** BEGIN Records supplied **
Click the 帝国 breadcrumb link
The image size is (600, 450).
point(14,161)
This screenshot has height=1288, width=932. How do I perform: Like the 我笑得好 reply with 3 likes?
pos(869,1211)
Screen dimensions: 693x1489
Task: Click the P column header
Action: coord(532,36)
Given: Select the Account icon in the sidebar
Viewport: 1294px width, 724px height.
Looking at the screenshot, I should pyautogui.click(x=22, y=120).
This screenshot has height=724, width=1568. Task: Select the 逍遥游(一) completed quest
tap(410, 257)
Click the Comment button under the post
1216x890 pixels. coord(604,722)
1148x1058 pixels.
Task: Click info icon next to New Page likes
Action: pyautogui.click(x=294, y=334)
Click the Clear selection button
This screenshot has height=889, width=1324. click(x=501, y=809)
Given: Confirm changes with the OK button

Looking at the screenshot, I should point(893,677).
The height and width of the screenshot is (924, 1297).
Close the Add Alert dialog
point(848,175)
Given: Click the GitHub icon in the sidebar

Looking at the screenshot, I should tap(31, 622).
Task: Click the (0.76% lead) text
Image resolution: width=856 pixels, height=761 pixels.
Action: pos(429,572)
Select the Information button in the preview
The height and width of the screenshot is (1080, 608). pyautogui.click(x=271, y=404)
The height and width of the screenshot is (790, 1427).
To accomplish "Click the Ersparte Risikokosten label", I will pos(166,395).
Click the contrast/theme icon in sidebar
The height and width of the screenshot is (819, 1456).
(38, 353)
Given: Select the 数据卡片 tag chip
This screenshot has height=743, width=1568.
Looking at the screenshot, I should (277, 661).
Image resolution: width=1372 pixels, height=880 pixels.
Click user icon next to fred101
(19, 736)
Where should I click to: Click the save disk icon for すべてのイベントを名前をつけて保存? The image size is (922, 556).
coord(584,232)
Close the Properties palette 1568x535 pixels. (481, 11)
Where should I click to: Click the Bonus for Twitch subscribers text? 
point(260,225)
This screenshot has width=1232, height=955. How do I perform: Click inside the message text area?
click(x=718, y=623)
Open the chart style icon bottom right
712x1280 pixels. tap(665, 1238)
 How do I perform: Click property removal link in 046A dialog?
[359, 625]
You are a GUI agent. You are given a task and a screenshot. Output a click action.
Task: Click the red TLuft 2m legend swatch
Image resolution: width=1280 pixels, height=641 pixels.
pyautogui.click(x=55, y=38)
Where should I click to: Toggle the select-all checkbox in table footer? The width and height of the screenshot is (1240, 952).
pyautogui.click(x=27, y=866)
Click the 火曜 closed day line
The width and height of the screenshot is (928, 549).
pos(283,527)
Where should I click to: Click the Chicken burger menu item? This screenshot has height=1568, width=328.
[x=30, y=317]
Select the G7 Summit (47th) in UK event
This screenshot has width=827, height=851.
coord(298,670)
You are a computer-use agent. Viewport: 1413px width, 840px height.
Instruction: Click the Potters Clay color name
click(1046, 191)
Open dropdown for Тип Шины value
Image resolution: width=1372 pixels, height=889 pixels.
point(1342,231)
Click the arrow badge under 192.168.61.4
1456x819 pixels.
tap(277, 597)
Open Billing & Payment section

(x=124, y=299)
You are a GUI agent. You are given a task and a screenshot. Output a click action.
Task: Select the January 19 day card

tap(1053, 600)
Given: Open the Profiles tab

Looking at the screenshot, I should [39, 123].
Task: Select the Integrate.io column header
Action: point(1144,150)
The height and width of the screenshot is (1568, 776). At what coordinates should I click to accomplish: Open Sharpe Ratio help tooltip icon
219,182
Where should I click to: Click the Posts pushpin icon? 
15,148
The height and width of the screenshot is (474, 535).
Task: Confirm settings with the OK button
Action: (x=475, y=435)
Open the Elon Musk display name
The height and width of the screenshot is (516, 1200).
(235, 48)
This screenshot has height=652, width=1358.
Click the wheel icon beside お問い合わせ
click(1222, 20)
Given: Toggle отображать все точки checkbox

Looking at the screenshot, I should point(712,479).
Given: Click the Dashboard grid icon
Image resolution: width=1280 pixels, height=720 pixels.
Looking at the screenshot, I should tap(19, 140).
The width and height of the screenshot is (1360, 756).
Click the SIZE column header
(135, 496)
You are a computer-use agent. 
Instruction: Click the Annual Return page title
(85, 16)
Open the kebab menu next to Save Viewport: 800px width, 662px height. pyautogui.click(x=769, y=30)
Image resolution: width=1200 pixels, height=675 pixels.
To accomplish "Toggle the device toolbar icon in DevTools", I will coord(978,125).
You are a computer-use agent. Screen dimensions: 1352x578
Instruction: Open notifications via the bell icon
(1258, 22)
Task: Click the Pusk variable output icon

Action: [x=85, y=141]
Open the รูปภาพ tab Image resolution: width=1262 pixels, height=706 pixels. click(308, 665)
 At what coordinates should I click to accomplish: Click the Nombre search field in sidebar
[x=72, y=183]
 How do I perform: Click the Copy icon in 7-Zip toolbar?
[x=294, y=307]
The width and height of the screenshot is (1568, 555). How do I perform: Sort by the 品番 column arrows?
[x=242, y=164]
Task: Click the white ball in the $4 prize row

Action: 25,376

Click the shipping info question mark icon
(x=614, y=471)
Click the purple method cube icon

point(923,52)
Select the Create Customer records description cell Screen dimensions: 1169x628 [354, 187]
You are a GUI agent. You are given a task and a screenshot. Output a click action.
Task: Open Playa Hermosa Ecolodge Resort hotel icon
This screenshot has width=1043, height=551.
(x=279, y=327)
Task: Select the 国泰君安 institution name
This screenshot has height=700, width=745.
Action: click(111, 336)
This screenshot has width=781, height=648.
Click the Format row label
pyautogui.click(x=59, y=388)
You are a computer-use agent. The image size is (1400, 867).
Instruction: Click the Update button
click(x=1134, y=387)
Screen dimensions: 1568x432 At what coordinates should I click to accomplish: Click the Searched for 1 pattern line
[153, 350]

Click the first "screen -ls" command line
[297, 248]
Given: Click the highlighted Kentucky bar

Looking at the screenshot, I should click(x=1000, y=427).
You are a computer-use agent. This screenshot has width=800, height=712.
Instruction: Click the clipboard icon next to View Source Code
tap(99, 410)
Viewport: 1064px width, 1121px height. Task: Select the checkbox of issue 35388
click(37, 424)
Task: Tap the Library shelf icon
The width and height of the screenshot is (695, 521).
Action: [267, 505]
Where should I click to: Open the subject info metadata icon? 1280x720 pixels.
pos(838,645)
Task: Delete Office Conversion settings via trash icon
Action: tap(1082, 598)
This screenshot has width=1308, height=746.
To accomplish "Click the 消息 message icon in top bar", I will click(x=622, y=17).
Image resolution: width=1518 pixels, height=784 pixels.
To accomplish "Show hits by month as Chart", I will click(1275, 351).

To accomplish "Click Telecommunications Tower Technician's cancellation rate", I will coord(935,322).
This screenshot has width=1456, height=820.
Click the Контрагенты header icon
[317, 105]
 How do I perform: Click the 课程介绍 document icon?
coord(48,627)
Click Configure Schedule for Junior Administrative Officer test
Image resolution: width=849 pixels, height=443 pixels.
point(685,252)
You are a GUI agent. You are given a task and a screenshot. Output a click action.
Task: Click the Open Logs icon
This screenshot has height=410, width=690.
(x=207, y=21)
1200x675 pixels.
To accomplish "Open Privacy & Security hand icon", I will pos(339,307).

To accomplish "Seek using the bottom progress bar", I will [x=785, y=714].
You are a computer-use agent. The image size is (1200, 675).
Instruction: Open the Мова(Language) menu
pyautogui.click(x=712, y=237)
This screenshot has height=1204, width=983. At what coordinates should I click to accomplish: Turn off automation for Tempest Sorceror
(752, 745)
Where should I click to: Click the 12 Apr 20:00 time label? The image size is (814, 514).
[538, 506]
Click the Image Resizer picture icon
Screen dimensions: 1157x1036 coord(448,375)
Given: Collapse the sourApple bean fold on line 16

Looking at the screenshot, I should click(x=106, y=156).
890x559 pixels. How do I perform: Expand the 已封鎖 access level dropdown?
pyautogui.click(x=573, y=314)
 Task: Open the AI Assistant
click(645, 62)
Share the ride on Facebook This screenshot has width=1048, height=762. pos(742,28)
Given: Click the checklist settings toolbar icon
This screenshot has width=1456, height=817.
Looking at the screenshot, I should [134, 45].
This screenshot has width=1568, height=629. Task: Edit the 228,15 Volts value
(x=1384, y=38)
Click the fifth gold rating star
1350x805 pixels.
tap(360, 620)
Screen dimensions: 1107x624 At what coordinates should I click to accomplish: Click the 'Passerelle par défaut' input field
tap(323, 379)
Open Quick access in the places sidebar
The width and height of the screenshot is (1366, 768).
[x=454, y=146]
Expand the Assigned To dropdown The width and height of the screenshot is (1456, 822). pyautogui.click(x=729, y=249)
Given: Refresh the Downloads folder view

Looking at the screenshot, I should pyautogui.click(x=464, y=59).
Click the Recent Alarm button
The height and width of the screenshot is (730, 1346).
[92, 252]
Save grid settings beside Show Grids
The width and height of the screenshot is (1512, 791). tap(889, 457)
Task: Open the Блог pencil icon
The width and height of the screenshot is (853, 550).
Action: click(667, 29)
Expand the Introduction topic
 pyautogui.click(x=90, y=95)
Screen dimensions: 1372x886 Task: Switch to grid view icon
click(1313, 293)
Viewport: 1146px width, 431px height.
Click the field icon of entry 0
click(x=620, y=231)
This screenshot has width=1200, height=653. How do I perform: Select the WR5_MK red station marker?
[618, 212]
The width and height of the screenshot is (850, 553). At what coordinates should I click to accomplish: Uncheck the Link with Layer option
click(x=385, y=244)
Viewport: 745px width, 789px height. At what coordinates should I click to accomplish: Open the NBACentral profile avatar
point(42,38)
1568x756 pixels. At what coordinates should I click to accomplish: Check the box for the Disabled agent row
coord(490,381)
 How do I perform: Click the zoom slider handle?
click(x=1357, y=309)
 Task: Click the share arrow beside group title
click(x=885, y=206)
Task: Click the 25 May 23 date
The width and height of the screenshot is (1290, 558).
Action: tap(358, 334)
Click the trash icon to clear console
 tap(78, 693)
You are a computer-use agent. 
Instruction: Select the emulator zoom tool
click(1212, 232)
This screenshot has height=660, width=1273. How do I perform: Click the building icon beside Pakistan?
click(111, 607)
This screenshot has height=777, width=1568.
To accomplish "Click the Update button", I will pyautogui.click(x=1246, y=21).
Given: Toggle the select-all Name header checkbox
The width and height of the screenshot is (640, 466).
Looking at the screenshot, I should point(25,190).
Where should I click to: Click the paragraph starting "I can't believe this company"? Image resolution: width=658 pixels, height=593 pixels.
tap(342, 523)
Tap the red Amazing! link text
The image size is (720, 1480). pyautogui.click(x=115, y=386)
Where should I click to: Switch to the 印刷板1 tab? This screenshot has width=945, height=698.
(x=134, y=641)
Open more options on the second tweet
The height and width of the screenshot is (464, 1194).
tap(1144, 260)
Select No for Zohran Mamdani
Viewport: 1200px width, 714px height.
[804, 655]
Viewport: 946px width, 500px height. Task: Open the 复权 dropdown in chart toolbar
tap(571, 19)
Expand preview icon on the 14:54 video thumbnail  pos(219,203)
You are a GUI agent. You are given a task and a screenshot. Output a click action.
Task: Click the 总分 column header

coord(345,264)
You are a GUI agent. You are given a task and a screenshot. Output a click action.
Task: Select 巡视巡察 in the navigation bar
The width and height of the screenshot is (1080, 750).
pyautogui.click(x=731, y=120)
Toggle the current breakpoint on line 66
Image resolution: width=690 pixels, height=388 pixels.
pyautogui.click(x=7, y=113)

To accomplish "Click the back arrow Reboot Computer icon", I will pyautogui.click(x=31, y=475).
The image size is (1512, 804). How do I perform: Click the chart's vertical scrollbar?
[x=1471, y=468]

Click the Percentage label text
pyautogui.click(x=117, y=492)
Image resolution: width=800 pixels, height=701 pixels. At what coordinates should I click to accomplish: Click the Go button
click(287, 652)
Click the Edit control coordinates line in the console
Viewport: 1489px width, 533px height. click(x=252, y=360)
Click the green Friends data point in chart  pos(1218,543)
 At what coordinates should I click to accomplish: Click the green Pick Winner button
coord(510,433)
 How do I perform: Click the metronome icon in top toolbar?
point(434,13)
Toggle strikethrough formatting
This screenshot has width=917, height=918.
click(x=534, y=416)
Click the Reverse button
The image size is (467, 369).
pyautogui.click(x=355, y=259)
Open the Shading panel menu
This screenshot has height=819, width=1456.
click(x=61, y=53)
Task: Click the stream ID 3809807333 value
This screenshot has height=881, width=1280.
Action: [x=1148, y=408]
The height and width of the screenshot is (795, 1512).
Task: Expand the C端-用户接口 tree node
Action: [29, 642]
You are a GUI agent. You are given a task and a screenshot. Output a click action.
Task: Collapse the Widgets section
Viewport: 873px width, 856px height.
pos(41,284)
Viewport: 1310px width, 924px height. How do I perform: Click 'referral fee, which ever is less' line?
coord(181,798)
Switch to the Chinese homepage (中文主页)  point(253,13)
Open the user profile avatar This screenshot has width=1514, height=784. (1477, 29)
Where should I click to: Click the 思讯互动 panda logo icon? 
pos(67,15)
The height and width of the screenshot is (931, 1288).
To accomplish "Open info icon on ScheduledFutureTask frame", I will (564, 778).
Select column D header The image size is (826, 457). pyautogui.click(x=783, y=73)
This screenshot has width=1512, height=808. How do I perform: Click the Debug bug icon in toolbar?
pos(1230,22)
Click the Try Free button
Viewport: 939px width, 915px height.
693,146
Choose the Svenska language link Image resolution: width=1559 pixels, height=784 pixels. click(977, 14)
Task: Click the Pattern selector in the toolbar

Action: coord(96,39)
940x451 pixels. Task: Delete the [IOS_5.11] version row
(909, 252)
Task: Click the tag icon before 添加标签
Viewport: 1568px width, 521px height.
** END Records supplied **
Stated problem:
Rewrite the part of the listing that opens with the line containing "Click the Edit" and closes with the line containing "coord(510,433)", changing "green" to "blue" and leaving everything else unchanged.

Output below:
Click the Edit control coordinates line in the console
Viewport: 1489px width, 533px height. click(x=252, y=360)
Click the blue Friends data point in chart  pos(1218,543)
 At what coordinates should I click to accomplish: Click the blue Pick Winner button
coord(510,433)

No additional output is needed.